WHAT IS REQUIRED:
Transcribe every line of the listing below without any deviation.

*** Opening MATERIAL PROVIDED ***

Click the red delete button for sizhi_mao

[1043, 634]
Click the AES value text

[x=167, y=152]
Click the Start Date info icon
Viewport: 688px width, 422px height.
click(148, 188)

*** Closing MATERIAL PROVIDED ***

SOLUTION TO THIS PROBLEM:
Click the red delete button for sizhi_mao

[1043, 634]
Click the AES value text

[x=167, y=152]
Click the Start Date info icon
Viewport: 688px width, 422px height.
click(148, 188)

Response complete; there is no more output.